Background: The hepatitis C virus (HCV) is currently present worldwide and is the principal cause of chronic hepatitis C and hepatocellular carcinoma, thus representing one of the most important public health concern. The most advanced knowledge of the replicative cycle of this virus has permitted the identification of certain biological targets for which drugs with a direct antiviral action have been developed (DAA).

Patients and Methods: In the present study, we present the results obtained in the first 24 months of use of these new drugs in our Clinic. Data regarding the first 360 treatments delivered between January 2015 and December 2016 were analyzed. A quantitative dosage of HCV-RNA was evaluated 12 weeks after the end of therapy.

Results: A sustained virological response at week 12 (SVR12) was noted in 346 cases (96.1%), 13 of which (3.6%) demonstrated a relapse within 12 weeks at the end of therapy (relapsers), and in one case (0.3%) there was no response (non-responder).

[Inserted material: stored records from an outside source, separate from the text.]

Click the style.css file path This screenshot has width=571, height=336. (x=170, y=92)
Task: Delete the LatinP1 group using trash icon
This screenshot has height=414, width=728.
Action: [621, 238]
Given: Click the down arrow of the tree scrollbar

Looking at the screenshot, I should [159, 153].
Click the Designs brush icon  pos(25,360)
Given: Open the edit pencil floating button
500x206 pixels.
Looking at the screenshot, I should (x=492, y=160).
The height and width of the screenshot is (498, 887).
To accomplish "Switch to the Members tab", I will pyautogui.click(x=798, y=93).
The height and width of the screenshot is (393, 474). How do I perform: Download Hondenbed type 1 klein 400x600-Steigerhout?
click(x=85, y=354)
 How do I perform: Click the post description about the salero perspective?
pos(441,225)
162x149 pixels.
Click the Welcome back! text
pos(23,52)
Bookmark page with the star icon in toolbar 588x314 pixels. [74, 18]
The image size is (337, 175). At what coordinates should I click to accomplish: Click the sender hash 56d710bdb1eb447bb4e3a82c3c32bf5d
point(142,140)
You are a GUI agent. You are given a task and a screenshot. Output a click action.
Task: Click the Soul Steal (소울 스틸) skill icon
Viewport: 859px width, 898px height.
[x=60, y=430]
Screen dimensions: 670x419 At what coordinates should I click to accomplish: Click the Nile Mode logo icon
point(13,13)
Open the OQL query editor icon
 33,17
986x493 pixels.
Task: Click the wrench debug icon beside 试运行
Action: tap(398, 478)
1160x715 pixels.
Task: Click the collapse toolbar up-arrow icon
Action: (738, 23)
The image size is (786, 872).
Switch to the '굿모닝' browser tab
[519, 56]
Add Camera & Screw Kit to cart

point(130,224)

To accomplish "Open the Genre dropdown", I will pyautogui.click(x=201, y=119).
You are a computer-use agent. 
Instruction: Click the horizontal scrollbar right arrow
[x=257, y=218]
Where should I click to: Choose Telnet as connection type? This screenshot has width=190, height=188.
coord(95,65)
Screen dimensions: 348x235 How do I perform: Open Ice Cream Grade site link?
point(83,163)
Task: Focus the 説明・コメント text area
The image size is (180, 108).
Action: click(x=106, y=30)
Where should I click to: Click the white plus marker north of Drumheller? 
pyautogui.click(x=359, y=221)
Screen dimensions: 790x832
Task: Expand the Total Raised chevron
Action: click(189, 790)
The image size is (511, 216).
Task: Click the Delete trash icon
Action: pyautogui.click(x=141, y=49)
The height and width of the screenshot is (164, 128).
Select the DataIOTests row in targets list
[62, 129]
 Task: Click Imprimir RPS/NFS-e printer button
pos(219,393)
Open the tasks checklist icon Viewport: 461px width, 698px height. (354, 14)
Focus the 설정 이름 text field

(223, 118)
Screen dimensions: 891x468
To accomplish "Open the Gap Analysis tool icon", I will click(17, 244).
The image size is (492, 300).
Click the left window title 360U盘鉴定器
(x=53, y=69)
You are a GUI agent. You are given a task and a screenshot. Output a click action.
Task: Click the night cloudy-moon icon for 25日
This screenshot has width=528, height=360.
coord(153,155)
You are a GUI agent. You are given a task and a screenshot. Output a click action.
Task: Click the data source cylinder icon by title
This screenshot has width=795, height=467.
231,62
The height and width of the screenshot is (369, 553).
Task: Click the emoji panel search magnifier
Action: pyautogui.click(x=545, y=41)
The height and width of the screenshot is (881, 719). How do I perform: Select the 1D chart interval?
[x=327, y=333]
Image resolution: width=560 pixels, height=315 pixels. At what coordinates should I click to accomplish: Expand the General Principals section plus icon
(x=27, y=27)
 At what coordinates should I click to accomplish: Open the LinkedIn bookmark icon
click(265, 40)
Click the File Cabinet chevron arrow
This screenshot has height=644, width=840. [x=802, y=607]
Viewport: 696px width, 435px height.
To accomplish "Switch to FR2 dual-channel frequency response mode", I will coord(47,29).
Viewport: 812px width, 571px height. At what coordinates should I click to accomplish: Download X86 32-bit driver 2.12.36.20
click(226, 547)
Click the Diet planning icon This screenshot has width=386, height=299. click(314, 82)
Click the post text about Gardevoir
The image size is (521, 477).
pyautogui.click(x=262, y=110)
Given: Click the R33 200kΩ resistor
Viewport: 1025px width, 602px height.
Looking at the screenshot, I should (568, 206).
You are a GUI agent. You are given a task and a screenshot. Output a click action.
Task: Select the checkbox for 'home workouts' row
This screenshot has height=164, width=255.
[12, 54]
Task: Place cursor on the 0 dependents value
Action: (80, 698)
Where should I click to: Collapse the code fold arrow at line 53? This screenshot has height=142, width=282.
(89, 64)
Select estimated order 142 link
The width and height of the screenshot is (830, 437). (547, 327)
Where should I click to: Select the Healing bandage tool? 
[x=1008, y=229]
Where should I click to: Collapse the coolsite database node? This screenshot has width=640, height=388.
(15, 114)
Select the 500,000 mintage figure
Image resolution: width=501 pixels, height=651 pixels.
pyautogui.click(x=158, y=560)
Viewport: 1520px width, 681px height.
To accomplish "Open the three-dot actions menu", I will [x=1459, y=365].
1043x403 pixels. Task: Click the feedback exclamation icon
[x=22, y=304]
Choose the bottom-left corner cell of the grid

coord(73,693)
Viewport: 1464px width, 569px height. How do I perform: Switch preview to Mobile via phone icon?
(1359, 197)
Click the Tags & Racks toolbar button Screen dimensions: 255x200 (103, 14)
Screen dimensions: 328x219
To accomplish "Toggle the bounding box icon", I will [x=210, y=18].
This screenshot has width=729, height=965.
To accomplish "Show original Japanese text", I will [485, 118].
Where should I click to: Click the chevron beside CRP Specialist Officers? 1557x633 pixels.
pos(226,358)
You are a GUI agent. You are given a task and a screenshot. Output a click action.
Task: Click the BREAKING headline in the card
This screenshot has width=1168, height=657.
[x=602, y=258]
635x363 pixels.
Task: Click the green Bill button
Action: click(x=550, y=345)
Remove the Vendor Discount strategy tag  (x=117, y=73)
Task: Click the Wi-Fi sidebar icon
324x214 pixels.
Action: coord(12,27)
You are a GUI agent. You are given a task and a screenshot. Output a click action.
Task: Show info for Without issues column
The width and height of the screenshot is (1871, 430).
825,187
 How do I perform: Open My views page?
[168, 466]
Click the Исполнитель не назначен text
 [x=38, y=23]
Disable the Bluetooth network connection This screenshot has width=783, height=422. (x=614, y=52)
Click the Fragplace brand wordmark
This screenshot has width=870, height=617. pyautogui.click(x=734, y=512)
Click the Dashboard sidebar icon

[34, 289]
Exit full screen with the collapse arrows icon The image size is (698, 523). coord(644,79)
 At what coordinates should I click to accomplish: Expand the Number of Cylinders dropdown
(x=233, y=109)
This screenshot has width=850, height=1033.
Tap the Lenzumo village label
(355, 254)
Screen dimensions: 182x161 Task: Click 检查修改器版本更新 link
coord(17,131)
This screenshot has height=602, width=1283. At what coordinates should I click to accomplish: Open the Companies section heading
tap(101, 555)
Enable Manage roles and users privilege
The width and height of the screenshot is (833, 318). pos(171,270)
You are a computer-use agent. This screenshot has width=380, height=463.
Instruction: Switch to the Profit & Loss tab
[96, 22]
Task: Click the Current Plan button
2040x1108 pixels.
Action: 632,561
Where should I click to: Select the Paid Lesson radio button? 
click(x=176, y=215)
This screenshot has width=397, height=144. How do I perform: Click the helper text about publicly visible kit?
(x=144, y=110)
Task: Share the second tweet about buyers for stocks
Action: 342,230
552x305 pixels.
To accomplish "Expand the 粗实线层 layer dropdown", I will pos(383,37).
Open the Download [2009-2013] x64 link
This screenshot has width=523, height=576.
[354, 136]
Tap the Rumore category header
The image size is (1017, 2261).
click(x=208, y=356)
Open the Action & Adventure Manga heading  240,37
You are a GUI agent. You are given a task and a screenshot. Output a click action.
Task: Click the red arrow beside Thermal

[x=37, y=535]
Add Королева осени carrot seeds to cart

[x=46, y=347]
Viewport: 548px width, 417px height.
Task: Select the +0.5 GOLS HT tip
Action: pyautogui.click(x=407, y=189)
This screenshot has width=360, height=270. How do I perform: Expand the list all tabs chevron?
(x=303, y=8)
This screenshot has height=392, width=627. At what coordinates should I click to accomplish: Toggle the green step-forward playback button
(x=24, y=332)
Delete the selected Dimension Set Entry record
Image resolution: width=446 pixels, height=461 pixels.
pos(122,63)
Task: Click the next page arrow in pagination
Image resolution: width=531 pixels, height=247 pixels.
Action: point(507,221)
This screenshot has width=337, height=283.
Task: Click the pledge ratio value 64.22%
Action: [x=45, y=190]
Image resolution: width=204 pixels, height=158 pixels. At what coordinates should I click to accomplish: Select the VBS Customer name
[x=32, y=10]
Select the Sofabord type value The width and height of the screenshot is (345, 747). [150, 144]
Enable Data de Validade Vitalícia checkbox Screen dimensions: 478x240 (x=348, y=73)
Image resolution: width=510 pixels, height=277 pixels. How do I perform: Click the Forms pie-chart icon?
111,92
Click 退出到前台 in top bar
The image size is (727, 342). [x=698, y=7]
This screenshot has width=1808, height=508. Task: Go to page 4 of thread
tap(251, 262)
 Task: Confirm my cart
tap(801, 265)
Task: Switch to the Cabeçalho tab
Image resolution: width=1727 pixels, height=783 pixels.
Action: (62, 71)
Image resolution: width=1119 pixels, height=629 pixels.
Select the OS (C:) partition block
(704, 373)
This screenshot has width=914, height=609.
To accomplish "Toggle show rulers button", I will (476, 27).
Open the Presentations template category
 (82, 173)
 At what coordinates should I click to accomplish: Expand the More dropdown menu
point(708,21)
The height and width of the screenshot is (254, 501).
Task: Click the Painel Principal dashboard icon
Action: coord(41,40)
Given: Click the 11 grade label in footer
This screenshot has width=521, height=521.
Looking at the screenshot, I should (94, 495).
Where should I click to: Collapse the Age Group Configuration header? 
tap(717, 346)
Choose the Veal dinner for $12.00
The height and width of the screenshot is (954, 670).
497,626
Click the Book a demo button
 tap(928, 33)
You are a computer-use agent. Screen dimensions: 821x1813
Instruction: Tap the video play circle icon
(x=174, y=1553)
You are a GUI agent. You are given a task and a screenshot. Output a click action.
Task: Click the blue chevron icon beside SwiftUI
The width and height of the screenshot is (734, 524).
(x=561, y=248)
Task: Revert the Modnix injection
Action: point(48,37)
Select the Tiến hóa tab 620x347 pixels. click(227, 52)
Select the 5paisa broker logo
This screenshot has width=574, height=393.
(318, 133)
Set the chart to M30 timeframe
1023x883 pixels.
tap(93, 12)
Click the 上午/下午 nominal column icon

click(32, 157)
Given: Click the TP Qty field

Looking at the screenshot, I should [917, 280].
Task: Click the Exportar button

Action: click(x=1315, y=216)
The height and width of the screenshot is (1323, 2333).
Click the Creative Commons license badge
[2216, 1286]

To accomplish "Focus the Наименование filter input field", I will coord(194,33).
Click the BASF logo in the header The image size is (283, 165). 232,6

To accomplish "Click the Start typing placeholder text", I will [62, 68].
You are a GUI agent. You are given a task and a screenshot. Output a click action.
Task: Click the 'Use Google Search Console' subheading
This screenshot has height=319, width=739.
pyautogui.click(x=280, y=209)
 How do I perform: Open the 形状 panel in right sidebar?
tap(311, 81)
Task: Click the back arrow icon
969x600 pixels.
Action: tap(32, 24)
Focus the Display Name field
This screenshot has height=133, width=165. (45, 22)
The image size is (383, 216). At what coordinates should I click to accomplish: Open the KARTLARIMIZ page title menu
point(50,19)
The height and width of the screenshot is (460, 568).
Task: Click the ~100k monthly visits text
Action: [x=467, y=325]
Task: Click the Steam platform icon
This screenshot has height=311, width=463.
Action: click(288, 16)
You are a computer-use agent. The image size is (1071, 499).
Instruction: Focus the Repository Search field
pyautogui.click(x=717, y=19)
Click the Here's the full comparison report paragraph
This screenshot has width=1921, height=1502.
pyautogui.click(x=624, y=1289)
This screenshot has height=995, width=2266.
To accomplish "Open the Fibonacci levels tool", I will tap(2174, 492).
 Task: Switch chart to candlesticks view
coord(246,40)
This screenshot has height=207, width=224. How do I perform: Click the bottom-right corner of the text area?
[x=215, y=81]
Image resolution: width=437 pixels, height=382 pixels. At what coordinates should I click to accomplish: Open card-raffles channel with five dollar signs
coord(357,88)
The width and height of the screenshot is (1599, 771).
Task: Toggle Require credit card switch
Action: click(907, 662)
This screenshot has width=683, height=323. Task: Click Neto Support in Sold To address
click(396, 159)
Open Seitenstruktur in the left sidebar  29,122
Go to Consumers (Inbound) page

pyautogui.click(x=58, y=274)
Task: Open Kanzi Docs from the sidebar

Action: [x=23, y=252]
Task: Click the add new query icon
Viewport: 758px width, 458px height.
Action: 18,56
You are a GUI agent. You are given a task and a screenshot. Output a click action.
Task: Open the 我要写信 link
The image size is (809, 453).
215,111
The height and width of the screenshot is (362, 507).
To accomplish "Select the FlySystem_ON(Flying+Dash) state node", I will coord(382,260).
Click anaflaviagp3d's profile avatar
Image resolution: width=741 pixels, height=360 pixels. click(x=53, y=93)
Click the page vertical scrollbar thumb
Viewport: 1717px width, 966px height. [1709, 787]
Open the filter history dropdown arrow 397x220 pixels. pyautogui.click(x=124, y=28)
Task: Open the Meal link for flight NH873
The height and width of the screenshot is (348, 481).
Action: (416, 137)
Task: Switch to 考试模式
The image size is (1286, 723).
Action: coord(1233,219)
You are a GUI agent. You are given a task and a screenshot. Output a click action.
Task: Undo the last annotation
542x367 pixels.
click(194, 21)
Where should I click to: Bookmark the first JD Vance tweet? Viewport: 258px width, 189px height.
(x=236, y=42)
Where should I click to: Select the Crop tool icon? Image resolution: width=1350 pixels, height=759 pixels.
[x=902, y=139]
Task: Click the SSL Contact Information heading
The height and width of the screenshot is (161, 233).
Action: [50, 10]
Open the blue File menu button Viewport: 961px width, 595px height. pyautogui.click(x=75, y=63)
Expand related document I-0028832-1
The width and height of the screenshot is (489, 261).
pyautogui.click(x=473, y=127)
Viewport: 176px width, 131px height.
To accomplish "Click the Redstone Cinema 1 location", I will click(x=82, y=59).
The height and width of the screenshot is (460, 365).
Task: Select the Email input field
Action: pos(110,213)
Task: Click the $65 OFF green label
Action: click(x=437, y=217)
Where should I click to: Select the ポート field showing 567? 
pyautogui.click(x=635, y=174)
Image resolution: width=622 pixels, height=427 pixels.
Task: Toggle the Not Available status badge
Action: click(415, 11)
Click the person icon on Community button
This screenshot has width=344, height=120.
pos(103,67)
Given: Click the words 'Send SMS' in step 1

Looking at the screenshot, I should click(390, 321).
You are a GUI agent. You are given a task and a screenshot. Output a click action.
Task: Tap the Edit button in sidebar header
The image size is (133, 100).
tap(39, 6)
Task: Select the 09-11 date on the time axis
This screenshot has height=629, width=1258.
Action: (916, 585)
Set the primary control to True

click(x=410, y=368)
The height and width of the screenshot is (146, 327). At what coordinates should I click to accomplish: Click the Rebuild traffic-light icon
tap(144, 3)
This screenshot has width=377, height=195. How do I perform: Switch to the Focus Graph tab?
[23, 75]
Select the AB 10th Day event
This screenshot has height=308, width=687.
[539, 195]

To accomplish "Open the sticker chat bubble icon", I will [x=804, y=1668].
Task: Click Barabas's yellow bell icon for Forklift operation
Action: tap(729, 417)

Conclusions: The triple therapy was shown to be highly potent even in the most difficult patients, with a negative viremia within 4 weeks from initiation. Follow-up studies of patients with advanced cirrhosis (Child A and B) are necessary to evaluate the long-term efficacy of the therapy and the impact on the difficult complications of the advanced liver disease. A more extensive use of resistance testing before initiating treatment might be considered, especially in patients with an extensive pre-DAA therapy history.